The RPTF maintains a series of themed caucus groups that explore funding opportunities, help identify and generate metadata on relevant collections, and encourage academic study and educational uses of radio in their respective areas.
Chair: Bala Baptiste, Miles College
This caucus promotes the study of audio media relevant to the struggle for civil rights, aids in the preservation of related artifacts and archival materials, publishes analyses of historical and contemporary sound media, and shares such information with the public.
Caribbean Radio
Chair: Alejandra Bronfman, SUNY Albany
This caucus includes professors, graduate students, librarians, archivists and independent scholars. Its members work on publications that draw from recently digitized Caribbean materials in the US, creating lesson plans and disseminating information about their collections, including planning for a series of multilingual audio essays.

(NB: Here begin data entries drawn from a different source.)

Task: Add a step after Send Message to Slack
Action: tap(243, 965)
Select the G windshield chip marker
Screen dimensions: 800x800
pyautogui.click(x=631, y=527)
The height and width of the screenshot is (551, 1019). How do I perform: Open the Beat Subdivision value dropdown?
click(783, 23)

Chairs: Laura Schnitker, University of Maryland
Kate Jewell, Fitchburg State University
Jennifer Waits, Radio Survivor
This caucus supports and promotes the preservation of college, community and educational radio archives and resources.

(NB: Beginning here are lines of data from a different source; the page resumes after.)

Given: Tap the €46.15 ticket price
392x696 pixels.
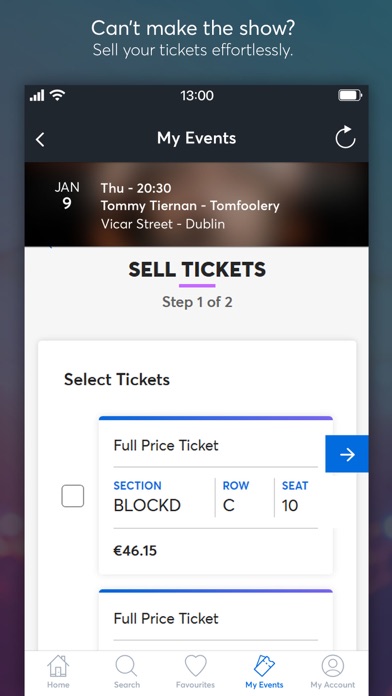Looking at the screenshot, I should pyautogui.click(x=135, y=551).
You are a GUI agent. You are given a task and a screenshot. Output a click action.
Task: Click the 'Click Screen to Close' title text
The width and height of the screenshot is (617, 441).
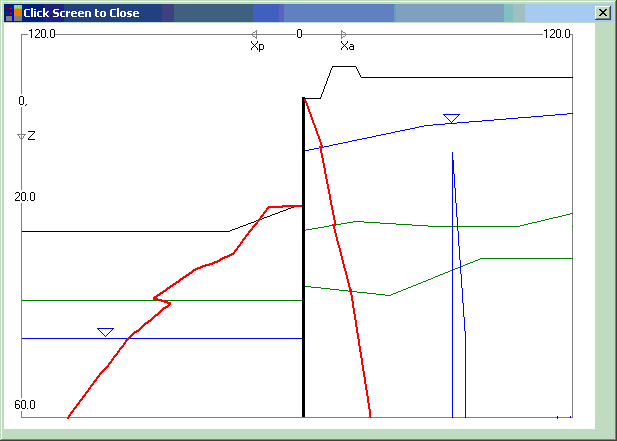81,13
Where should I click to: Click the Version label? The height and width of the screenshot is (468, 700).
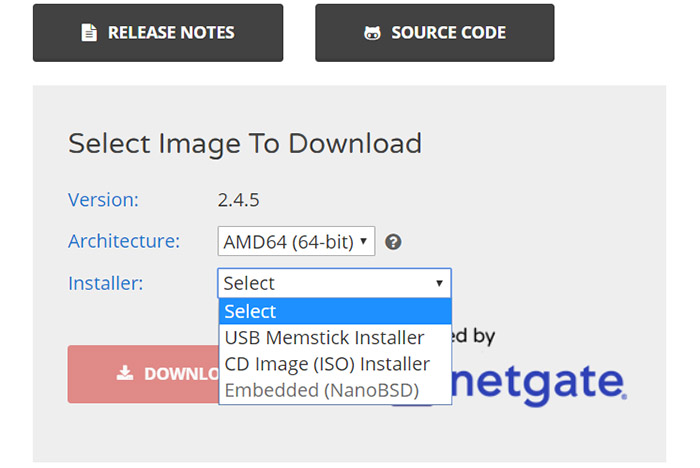104,200
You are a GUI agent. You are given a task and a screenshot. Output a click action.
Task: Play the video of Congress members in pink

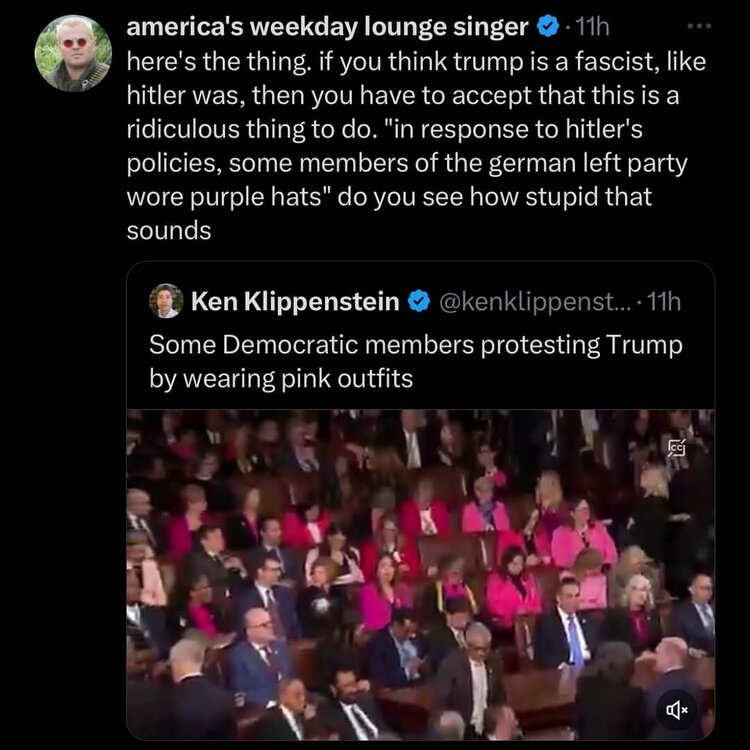coord(420,575)
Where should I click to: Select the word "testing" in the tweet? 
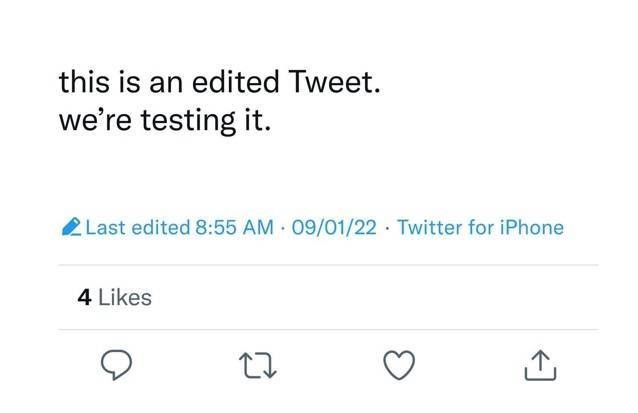(x=188, y=121)
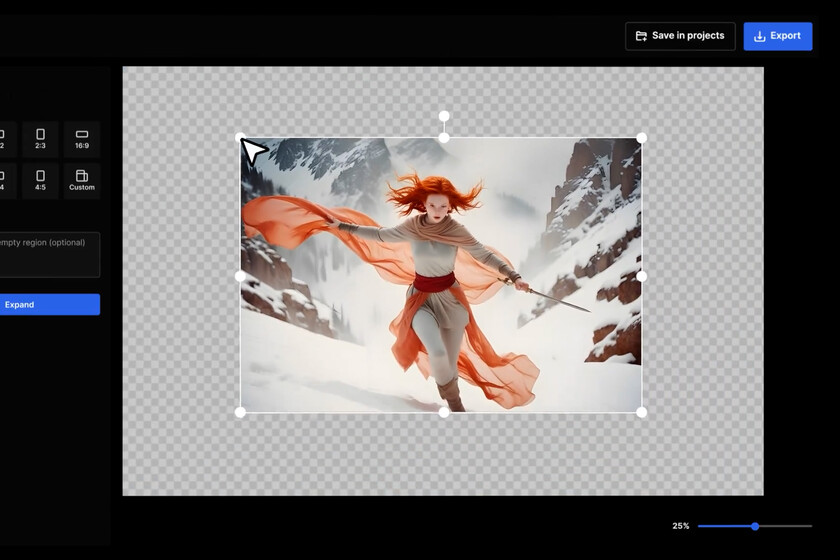840x560 pixels.
Task: Select the 16:9 aspect ratio preset
Action: pyautogui.click(x=82, y=139)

Please contact the caucus here: RPTF.CCER@gmail.com.
Gender and Sexuality
Chairs: Kathleen Battles, Oakland University
Tanya Zuk, Georgia State University
Mary Beth Haralovich, University of Arizona
This caucus seeks to identify and preserve recorded radio sound related to LGBTQIA communities, with a specific focus on women’s voices. It works with local broadcasters and collectors, as well as activists groups connected to LGBTQIA and/or feminist education and social movements.
History of
In-Studio Performances
Chairs: Kate Jewell, Fitchburg State University
Miles Levy, Smithsonian Channel
Elena Razlogova, Concordia
This caucus works with music labels to document and increase the public availability of recordings and other materials connected to musical performances aired live from radio studios and remote venues.
Caucus temporarily on hiatus.
Spanish-Language Radio
Chairs: Inés Casillas, University of California, Santa Barbara
Sonia Robles, University of Delaware
This caucus focuses on identifying collections of early Spanish-language and bilingual radio, facilitates the preservation of Spanish-language and bilingual radio materials, and encourages academic and public scholarship on Spanish-language and bilingual radio for broadcasting history and culture in the United States.